NoViolet Bulawayo is the pen name of Elizabeth Zandile Tshele, is a Zimbabwean author, and Stegner Fellow at Stanford University (2012–14). In 2012, the National Book Foundation named her a 5 under 35 honoree.

Tsitsi Dangarembga is a Zimbabwean novelist, playwright, and filmmaker. Her debut novel, Nervous Conditions (1988), which was the first to be published in English by a Black woman from Zimbabwe, was named by the BBC in 2018 as one of the top 100 books that have shaped the world. In 2020, her novel This Mournable Body was shortlisted for the Booker Prize.

Petina Gappah is a Zimbabwean lawyer and writer. She writes in English, though she also draws on Shona, her first language. In 2016, she was named African Literary Person of the Year by Brittle Paper. In 2017 she had a DAAD Artist-in-Residence fellowship in Berlin.

Doris May Lessing was a British-Zimbabwean (Rhodesian) novelist. She was born to British parents in Iran, where she lived until 1925. Her family then moved to Southern Rhodesia, where she remained until moving in 1949 to London, England. Her novels include The Grass Is Singing (1950), the sequence of five novels collectively called Children of Violence (1952–1969), The Golden Notebook (1962), The Good Terrorist (1985), and five novels collectively known as Canopus in Argos: Archives (1979–1983).

Morgan Mahanya is a Zimbabwean Shona-language writer of detective fiction and war fiction. He has published 13 books since 1976, including books in Shona and in English, both fiction and nonfiction. Mahanya is one of the pioneering writers of detective stories in the Shona language. His books Chidamwoyo, Zvinoyera and The Wound are about the Rhodesian Bush War.
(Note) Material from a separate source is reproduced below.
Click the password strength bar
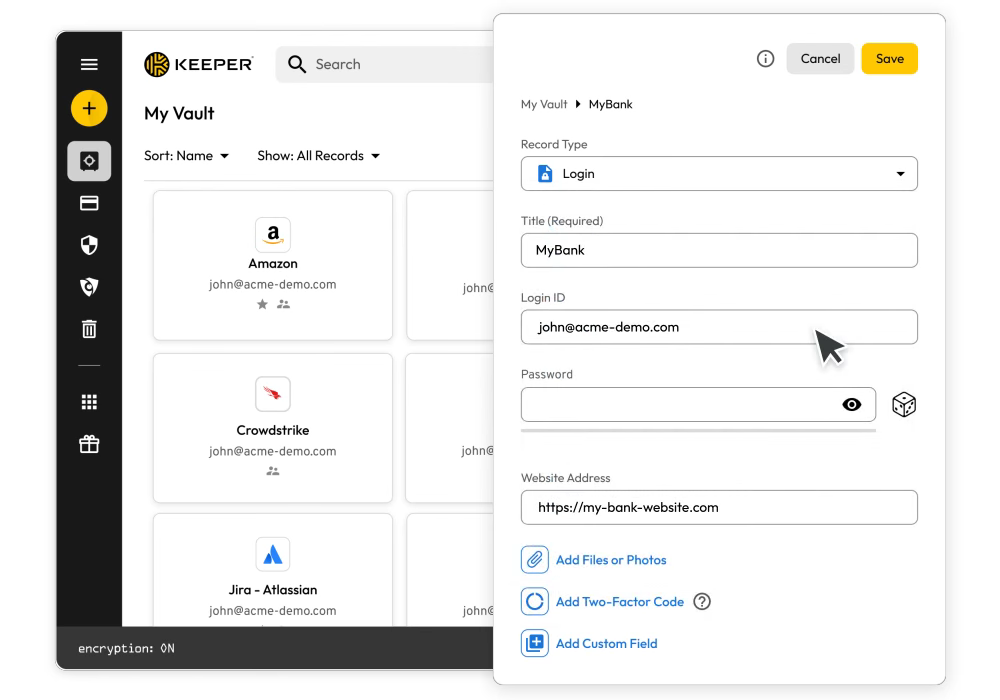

Alexander "Sandy" McCall Smith, CBE, FRSE, is a British-Zimbabwean writer and Emeritus Professor of Medical Law at the University of Edinburgh. In the late 20th century, McCall Smith became a respected expert on medical law and bioethics and served on British and international committees concerned with these issues.

Yvonne Vera was an author from Zimbabwe. Her first published book was a collection of short stories, Why Don't You Carve Other Animals (1992), which was followed by five novels: Nehanda (1993), Without a Name (1994), Under the Tongue (1996), Butterfly Burning (1998), and The Stone Virgins (2002). Her novels are known for their poetic prose, difficult subject-matter, and their strong women characters, and are firmly rooted in Zimbabwe's difficult past. For these reasons, she has been widely studied and appreciated by those studying postcolonial African literature.